Jeune fille de la région beaujolaise, à seulement vingt-cinq printemps, Natacha est l’article que l’on reconnaît à son feuillage complet. Quand d’autres jeunes pratiquaient le sport ou le théâtre, la jeune Natacha préférait ses leçons de piano et sa guitare, qu’elle découvre en autodidacte. À la majorité, quand elle sort de sa chambre, munie de ses propres compositions, la passion apprécie son avance ! En un coup de vent, l’activité extra-scolaire est balayée. Natacha est désormais prête à montrer au monde de la musique qu’elle a le tronc dur ! Décidée, mais mesurée, l’élève studieuse restera jusqu’au Master sur les bancs de l’université : « il y a un temps pour tout, et là, c’était celui de la littérature anglophone. » Si elle ne perd pas l’envie de passer les concours de l’enseignement, depuis quelques années, c’est au tour de la Recherche littéraire de patienter et de laisser la musique faire son entrée. Lancée pour la première fois sur la scène lyonnaise du Ninkasi, la jeune femme se met à rêver à un second métier : « mes études m’ont passionnée, c’est pour cela que j’ai fait passer la musique après. Le problème, c’est que c’est un cercle vicieux : je voulais faire de la musique et à la fois je voulais un travail pour pouvoir en faire. »

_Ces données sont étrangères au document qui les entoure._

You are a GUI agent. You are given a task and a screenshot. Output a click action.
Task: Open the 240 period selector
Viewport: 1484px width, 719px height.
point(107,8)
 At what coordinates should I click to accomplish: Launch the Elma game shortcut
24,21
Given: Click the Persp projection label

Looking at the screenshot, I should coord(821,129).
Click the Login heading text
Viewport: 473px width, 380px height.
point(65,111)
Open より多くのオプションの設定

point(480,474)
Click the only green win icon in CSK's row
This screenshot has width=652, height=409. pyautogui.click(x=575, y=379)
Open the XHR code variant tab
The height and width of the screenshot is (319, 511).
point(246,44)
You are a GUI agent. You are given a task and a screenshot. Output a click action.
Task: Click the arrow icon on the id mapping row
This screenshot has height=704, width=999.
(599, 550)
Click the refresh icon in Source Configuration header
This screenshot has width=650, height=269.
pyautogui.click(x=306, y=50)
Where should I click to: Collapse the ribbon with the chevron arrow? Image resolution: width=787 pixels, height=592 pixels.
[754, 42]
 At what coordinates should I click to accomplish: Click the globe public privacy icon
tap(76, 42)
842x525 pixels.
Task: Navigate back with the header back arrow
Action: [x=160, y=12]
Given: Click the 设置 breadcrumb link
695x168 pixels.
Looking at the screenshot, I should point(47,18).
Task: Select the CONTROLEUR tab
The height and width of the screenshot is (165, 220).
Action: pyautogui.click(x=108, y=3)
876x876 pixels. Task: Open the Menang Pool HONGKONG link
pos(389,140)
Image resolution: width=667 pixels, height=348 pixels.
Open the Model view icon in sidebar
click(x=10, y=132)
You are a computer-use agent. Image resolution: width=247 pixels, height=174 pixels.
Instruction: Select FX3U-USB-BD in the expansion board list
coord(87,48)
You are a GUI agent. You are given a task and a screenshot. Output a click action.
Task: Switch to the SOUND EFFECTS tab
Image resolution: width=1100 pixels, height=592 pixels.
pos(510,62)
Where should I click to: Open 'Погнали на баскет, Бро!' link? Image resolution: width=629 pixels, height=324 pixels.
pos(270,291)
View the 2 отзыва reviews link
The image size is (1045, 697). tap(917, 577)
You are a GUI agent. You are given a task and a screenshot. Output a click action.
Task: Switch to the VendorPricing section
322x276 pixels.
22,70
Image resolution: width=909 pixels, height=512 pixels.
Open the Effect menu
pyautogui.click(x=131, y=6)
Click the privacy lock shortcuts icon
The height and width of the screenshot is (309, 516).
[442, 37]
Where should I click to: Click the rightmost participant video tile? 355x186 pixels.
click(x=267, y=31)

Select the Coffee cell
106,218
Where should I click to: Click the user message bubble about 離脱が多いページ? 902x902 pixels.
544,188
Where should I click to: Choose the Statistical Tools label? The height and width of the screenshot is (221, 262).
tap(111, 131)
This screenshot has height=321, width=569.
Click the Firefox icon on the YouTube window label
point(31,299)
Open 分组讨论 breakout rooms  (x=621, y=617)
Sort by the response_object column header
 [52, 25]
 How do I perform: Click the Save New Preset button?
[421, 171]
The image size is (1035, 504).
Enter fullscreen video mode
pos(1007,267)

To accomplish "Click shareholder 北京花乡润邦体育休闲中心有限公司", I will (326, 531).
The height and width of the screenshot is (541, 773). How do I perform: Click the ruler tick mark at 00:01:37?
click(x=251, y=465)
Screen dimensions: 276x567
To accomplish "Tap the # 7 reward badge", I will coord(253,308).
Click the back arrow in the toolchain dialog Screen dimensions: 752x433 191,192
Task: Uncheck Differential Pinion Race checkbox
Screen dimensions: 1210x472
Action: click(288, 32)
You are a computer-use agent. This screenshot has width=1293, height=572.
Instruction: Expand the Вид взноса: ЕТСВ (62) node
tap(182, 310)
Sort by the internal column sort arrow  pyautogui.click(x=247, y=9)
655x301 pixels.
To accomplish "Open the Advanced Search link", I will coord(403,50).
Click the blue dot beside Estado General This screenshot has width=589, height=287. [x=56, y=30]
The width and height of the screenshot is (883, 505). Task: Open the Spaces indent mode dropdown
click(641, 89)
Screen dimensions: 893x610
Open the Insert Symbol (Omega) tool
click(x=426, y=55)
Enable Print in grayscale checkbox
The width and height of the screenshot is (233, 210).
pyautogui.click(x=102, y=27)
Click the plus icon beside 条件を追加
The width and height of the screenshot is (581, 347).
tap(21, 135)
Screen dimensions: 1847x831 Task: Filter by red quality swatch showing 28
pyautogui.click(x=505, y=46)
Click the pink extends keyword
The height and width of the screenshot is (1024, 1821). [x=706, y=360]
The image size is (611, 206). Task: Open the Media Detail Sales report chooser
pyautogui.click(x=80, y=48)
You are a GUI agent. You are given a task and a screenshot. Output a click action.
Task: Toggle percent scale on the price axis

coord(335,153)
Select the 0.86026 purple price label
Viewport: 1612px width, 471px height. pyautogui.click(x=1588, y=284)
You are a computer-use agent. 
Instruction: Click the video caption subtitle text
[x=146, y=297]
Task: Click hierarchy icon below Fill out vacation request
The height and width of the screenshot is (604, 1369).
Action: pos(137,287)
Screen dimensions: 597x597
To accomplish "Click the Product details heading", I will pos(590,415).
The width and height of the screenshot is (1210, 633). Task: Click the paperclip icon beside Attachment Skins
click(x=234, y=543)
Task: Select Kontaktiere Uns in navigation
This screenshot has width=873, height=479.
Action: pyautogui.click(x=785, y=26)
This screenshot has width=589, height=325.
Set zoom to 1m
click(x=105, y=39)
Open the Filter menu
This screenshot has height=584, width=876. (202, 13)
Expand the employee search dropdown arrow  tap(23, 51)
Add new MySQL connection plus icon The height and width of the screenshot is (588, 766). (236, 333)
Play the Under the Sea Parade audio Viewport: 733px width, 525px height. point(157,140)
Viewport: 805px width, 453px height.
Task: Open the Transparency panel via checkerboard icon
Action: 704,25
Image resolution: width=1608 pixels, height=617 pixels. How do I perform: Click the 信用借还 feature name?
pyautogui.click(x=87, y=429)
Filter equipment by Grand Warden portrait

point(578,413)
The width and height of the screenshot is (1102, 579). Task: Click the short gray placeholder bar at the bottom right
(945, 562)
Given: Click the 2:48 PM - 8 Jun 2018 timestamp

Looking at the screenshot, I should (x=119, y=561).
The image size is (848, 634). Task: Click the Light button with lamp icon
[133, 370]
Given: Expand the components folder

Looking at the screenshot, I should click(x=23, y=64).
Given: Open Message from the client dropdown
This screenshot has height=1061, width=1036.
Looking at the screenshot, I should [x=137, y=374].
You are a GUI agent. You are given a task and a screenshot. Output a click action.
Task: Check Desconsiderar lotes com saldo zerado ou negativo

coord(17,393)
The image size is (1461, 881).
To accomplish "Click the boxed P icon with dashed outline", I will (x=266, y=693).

Si Natacha parle de « faux départs » dans le monde de la musique et retrace ses quelques années de « passage à vide », c’est parce qu’elle se souvient avoir été repérée par le label Caravelle, mais avoir été contrainte de ralentir le rythme et d’opter pour l’auto-production : « j’étais beaucoup trop novice ! J’avais déjà un tourneur, alors que je n’étais pas encore prête à me jeter dans le bain ! »  Des débuts hésitants, rattrapés rapidement par une sublime formation trio. Avec l’arrivée d’un contrebassiste et d’une clarinettiste, la nouvelle masse sonore porte parfaitement son univers symphonique : « aujourd’hui, les instruments miment pratiquement ce qui se passe dans mes chansons ! »  La forme sonore a bien évolué, mais ses chansons à textes restent le fruit d’un unique puits d’inspiration : “ nous sommes tous des espèces d’éponges. »  C’est d’ailleurs dans ses voyages – ces « isolements bénéfiques » – et à des détours intérieurs qu’elle doit la précision de sa plume : « je me suis beaucoup servi de mes peines de coeur pour écrire. On est bien plus prolifique quand on est malheureux. Mais bon, quand tu ne l’es plus assez, il faut bien que tu t’ouvres à autre chose ! » À la littérature d’abord, puissante drogue dont ne pouvait se passer Patti Smith, la musicienne américaine que Natacha affectionne particulièrement : « elle avait ce côté compulsif de consommer l’Art afin d’alimenter ses textes, je trouve cela superbe ! » Se laissant porter par le fil de ses propres lectures, l’Audacieuse se plaît à déceler l’atmosphère ou l’aspect microscopique d’un personnage, possible point de départ de ses chansons. Son rituel, sa promenade solitaire : « d’un coup je fredonne et là, ça me prend comme une envie d’aller aux toilettes et il faut vite que je rentre chez moi », plaisante Natacha.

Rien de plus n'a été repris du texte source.